Google AI released a fascinating new paper called RT-1, where they showed off their new Robot Transformer system. Now the system itself is essentially a streamlined transformer architecture that can make decisions 3 times a second, and the robot itself isn’t the most complicated robot ever, however what makes it fascinating is essentially that it is a text to robot command system: It takes in real time film, along with a text command, and then synthesizes dynamically the series of steps and commands necessary to perform the text command, even in distracting enviroments or enviroments which it has not observed before, like an unfamiliar kitchen. It is fundamentally generalizable.

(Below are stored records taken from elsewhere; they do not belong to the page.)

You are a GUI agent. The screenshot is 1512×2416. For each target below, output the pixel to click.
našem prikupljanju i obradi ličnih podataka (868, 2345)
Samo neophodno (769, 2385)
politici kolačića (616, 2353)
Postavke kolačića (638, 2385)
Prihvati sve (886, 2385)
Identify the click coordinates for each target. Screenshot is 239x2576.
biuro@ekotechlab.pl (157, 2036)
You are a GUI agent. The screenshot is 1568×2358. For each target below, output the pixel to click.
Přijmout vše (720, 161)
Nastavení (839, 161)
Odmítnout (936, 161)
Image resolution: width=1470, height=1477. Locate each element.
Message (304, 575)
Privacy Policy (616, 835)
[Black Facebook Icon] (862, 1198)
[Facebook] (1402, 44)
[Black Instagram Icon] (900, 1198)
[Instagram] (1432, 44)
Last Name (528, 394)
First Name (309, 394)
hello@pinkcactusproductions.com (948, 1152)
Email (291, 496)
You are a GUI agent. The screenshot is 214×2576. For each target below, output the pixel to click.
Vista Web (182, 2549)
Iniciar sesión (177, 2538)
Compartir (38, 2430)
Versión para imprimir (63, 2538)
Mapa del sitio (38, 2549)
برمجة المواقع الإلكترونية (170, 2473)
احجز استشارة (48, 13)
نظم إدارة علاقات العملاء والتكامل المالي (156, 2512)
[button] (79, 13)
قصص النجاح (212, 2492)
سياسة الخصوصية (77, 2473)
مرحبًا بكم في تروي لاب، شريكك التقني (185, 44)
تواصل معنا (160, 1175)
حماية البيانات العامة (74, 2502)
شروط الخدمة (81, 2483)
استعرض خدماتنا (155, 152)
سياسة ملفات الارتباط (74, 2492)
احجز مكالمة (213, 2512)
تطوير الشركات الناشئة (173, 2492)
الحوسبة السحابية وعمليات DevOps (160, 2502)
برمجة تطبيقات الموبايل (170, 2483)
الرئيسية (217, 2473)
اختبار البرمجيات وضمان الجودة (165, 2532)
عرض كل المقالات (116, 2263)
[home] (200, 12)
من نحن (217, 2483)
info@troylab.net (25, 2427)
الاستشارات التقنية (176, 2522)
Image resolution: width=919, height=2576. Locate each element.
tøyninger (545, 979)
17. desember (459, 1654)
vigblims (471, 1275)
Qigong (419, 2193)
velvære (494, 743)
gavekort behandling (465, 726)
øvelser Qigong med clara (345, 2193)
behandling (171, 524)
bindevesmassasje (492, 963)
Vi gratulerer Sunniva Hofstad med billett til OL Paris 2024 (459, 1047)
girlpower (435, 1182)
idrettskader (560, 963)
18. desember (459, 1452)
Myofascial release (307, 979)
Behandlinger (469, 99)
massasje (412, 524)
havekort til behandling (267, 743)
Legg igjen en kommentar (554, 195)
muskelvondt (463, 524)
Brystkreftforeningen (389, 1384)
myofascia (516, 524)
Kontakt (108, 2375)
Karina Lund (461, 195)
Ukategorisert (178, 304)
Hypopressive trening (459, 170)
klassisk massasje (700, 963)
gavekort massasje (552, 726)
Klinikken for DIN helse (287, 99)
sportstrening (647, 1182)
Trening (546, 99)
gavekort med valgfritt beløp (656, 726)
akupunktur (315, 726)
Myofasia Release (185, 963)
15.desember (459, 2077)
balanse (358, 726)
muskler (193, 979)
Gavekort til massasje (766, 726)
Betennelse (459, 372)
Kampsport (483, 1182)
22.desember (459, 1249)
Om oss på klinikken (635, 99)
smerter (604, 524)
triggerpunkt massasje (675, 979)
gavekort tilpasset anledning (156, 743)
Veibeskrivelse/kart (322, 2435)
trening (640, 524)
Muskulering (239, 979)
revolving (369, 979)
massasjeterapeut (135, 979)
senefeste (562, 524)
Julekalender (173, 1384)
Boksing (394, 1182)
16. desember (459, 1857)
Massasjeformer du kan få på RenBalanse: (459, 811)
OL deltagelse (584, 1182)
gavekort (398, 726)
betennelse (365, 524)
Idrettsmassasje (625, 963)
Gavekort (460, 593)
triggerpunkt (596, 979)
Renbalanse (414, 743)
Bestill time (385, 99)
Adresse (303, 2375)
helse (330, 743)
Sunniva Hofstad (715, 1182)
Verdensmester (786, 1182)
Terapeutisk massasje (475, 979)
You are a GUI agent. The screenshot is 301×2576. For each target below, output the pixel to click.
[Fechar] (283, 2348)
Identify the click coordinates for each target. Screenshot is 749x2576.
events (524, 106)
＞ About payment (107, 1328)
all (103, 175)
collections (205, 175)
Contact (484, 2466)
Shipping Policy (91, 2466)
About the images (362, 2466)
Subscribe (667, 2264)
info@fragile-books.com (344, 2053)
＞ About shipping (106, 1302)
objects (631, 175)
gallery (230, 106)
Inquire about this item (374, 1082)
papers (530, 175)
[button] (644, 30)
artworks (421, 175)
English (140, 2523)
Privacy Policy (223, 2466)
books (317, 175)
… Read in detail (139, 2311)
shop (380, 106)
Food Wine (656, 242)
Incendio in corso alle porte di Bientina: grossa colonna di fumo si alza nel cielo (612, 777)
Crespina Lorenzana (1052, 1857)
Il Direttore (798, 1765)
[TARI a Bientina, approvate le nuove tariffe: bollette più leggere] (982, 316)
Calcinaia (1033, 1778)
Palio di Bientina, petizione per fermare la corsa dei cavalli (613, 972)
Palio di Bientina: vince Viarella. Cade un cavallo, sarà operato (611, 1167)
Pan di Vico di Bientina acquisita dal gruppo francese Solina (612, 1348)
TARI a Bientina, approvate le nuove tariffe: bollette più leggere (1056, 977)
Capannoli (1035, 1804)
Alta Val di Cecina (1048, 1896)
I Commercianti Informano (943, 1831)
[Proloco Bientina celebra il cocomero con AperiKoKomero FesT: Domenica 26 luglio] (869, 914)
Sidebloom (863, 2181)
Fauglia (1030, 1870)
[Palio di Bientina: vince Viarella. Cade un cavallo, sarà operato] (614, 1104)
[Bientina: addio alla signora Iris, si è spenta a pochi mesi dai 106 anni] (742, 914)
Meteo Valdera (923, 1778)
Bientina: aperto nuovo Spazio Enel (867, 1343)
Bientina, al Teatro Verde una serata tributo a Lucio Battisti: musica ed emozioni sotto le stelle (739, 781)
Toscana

Now the most interesting part, behind the generalization of it, is how it was trained: It was trained on a large dataset, involving quite different robot mechanisms, and tasks, unrelated to the actual mechanism used by the robot, and yet it was still able to generalize from the data it was showed to how it could be applicable to the specific mechanism it was used. This is important since it indicates the possibility of some company forming a base model, some super trained super massive model that can adapt to a huge variety of tasks that could be further adapted to a specific goal. Inference speed might be said to still be an issue, but then again in a robot chassis there is more than enough space to fit several GPUs - I think just that the current researchers are thinking too small scale.
I think that based on the success of RT-1, it can’t be long before we see next level Roombas that can perform any domestic task that you desire. In 2084, doing your own work might be something of the past.